Terry Wogan: The art of innuendo in Janet and John
Terry Wogan had millions of listeners in hysterics with his innuendo-filled version of the Janet and John children's stories. How did he get away with it?
The original Janet and John books, written by Rona Munro, helped parents of the 1950s and 1960s to teach their children to read. The innocent stories, about the adventures of a brother and sister, were bestsellers, but they eventually fell out of fashion.
In the 1990s they became the basis for a series of parodies on Terry Wogan's radio show that seemed to test the limits of taste and decency. In them, the subjects were an adult Janet and John. Written by a listener using the pseudonym Mick Sturbs, they purported to be about newsreader John Marsh - who sat in on the readings - and his wife Janet.
The structure was simple. Wogan would narrate in the style of the original children's stories but also "do" John's voice in a squeaky lisp. A string of innuendo and a fit of giggles usually followed.
To take one example, Wogan told his morning audience how John had gone to the park, fallen off his scooter and scuffed his shiny new shoes, only to be helped by a kindly woman who repaired the damage.
Recapping events to Janet, using John's voice, Wogan read: "On the way I fell off my scooter and Mrs Parks saw me and took me into her shop to sort me out. She got the wood out and saw that I had a nasty scuff. So she got on her knees, rubbed some cream in it and worked her fists up and down until I could see my face in it. She said it was a pleasure to find a man who wasn't afraid to splash out on a decent pair. And she was surprised that my old cobblers didn't get more work, and they'd done very well."
For years, Radio 2's morning audience listened to this and other saucy pastiches.
"People felt they were in on the joke," says comedian and writer Barry Cryer, a long-time friend of Wogan. "He wasn't trying to say outrageous stuff; it was just Terry talking to people at home like they were friends, having a laugh together. It was all done with such warmth."
Reading out the double entendres in a cosy atmosphere, like having a one-to-one in the snug of a country pub, was part of this, says Cryer. "He was obsessed with involving his audience and he never got a derogatory response."
Context was everything. With the Wogan treatment they seemed fundamentally innocuous. Written down in black and white they seem much ruder.
In another of the parodies, John was supposed to be polishing the cockleshell paving around the pond and hanging out the washing.
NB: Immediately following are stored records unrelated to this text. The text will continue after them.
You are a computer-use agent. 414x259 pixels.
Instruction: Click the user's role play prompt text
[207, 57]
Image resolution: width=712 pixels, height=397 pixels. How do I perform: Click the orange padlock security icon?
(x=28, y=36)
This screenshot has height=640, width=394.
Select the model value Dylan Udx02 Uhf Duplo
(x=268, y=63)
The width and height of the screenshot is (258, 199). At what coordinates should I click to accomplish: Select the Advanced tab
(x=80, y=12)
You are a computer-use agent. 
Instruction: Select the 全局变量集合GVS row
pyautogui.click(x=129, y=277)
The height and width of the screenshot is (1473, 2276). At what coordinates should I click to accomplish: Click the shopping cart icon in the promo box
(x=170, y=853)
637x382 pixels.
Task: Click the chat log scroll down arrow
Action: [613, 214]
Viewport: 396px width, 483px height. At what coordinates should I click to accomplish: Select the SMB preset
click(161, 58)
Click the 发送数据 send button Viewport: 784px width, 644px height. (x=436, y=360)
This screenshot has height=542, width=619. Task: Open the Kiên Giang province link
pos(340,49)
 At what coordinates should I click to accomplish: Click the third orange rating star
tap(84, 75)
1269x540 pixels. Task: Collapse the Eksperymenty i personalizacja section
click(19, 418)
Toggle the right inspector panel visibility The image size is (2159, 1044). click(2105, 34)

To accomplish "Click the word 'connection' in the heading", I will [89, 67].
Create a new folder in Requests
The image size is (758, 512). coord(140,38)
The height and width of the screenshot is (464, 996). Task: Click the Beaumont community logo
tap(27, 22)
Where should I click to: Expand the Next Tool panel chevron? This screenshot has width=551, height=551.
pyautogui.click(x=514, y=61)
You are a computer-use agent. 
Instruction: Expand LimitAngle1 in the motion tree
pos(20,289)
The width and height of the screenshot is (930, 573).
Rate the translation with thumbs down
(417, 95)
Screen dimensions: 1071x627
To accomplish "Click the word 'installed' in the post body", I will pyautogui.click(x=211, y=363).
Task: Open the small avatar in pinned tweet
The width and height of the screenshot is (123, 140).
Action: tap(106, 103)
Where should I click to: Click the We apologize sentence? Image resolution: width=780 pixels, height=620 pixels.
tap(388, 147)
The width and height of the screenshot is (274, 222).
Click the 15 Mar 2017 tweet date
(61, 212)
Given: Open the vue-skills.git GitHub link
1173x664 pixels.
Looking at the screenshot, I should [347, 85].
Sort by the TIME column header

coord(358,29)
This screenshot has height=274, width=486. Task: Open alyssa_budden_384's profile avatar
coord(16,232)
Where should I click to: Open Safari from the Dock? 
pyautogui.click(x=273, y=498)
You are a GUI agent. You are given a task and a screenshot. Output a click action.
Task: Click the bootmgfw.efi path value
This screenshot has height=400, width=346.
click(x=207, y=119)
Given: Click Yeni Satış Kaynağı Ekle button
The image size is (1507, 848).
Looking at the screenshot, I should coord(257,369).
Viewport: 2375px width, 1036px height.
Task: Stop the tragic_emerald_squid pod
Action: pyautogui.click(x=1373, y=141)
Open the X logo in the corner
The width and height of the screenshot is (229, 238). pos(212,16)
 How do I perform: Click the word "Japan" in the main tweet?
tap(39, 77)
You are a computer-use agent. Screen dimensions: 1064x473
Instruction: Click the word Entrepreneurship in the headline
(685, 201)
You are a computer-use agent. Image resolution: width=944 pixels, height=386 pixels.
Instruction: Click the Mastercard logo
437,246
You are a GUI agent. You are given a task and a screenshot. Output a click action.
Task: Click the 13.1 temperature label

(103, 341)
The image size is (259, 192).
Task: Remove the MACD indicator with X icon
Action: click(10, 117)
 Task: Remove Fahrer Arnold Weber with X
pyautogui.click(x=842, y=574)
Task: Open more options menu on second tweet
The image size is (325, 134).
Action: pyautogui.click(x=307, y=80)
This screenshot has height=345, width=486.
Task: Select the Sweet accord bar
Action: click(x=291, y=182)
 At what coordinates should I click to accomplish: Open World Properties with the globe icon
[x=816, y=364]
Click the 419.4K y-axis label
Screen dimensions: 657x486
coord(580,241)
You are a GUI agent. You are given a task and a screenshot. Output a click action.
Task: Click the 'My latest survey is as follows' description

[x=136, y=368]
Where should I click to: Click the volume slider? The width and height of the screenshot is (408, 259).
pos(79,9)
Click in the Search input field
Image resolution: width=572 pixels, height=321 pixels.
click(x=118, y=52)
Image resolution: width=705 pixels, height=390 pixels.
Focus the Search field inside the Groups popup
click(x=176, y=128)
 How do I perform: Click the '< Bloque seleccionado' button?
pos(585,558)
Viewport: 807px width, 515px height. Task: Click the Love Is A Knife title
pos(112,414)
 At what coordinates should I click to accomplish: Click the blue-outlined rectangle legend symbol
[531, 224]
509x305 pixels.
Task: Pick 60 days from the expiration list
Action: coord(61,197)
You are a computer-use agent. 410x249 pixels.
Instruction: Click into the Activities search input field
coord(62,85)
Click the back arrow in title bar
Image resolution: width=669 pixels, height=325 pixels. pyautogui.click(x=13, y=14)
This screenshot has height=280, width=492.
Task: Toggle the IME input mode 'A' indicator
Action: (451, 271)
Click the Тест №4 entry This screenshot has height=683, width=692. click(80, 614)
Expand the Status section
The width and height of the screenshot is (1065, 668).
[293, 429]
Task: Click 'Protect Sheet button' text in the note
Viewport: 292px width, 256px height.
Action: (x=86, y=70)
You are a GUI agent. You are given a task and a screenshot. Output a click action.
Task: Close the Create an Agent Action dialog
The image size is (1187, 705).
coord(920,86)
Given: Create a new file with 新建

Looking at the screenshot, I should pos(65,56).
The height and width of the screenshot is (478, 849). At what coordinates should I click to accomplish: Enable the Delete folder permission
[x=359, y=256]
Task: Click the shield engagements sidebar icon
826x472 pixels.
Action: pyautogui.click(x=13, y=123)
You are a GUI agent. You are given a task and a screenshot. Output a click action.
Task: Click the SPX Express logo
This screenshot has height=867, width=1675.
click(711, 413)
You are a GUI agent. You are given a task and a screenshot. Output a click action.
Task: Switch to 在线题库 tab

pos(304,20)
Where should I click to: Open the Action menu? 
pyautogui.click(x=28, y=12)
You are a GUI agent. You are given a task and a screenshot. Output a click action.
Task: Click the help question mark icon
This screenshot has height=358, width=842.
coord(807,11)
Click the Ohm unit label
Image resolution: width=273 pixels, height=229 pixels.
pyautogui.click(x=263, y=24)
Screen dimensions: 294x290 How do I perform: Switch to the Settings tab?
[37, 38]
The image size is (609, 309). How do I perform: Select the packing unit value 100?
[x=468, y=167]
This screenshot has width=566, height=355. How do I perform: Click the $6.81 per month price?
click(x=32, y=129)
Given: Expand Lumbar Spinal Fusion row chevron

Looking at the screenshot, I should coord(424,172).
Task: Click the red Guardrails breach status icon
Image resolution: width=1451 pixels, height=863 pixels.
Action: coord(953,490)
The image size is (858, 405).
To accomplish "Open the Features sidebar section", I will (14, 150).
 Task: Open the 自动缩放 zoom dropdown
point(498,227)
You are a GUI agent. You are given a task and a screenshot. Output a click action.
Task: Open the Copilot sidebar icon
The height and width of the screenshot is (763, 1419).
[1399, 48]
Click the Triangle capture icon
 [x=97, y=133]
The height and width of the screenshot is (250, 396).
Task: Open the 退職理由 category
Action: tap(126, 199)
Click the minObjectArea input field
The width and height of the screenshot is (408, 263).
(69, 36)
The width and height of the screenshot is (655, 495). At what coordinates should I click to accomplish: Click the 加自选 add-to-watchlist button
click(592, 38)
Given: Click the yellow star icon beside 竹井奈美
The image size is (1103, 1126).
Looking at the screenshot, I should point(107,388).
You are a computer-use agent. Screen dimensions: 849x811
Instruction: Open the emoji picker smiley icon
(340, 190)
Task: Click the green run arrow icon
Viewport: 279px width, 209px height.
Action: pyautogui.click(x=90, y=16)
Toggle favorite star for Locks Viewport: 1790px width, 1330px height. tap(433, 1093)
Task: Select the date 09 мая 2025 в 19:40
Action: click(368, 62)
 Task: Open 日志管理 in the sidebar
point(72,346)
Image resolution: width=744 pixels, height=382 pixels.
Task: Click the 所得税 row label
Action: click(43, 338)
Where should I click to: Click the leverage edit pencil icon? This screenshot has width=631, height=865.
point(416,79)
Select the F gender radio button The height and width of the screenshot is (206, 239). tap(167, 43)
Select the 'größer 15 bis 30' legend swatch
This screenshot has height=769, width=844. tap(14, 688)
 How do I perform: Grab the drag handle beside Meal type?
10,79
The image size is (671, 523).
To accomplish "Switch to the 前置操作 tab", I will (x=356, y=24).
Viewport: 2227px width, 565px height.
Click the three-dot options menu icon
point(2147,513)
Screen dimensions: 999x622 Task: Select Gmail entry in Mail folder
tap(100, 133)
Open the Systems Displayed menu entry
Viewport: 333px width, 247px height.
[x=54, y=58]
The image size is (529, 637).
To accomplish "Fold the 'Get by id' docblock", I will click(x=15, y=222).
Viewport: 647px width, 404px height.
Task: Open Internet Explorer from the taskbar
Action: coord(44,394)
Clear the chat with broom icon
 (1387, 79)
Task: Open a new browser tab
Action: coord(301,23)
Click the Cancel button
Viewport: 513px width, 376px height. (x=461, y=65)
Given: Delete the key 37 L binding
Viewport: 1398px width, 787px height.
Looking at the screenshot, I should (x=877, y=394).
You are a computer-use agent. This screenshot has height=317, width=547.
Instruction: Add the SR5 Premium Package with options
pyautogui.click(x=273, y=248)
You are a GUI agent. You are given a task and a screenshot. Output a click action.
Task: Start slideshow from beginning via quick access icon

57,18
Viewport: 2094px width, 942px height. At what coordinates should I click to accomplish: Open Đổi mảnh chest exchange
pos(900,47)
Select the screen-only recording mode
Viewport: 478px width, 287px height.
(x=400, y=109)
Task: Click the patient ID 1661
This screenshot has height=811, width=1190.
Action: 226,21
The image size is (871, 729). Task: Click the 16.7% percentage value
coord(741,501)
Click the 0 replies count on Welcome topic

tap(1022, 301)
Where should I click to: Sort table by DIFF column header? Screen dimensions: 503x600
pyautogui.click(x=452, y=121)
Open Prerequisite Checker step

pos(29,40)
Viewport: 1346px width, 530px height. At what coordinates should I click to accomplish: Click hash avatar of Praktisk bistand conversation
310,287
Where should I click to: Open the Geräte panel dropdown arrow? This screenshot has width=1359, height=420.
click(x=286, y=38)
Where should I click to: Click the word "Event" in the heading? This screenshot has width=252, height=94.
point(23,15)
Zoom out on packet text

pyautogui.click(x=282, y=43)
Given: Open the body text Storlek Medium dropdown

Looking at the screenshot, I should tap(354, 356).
He strained his neck and was comforted by a neighbour.
"Mrs Edwards saw me in the garden hanging out my pyjamas," Wogan-as-John told his listeners. "She could see I was a bit stiff and wanting to shake it off. So she gave me a hand and I told her I'd be needing a couple of pills before the cockle work. With her help I managed to have a quick swing."
In yet another, John returned from a beauty parlour, where he had lunch with an Italian family, one of whom invited him to come and watch her in a boxing match the next weekend.
"After I had my treatments, Donatella said, if I fancied a bit of linguine, I could wait for a few minutes, she'd shave her pecorino in the kitchen - and then said I could see her box."
Wogan released CD recordings and books containing transcripts of his Janet and John monologues, the proceeds going to the charity Children in Need. But how did he get away with airing the content in the mornings?
Listen to the Janet & John stories
- Janet and John go to a spring fayre
- John goes to the employment agency
- Janet and John go to a barbecue
Wogan's readings, which often convulsed both host and studio team in laughter, would have been heard by children on their way to school, many of them not understanding the hidden meanings.
"Kids love parody," says comedian and writer James Campbell. "Younger kids will enjoy the parody without getting the jokes. You can parody a style, as much as a specific work."
The Janet and John readings, which started after Wogan returned to hosting the breakfast show on Radio 2 in 1993, come from a long tradition of British innuendo.
Among the best-known predecessor was the 1960s series Round the Horne. It featured the characters Julian and Sandy, played by Kenneth Williams and Hugh Paddick, speaking in the Polari slang favoured in the gay community at a time when male homosexuality was still illegal. Williams and Paddick reprised their roles in a 1987 special of Wogan's TV chat show dedicated to radio comedy.
Another acknowledged master of on-air innuendo was the jazz trumpeter Humphrey Lyttleton, who hosted the Radio 4 comedy panel show I'm Sorry I Haven't a Clue from 1972 until his death in 2008. Near the start of each programme Lyttleton would introduce his "scorer" Samantha, only to find she was in fact absent.
"There appears to be a problem," he said on one occasion. "I've just received this note from Samantha to say she's been delayed meeting a gentleman beekeeper friend near Warrington. Samantha's just started keeping bees herself and has three dozen or so. And she says her friend's an expert handler. Apparently he carefully takes out her 38 bees and soon has them flying around his head."
Barry Cryer, who has appeared on I'm Sorry I Haven't a Clue since it started, says Wogan and Lyttleton used contrasting styles to deliver their innuendo. "Humph used to appear detached from the jokes, as if he didn't know what was going on," he says. "Terry was obviously having fun."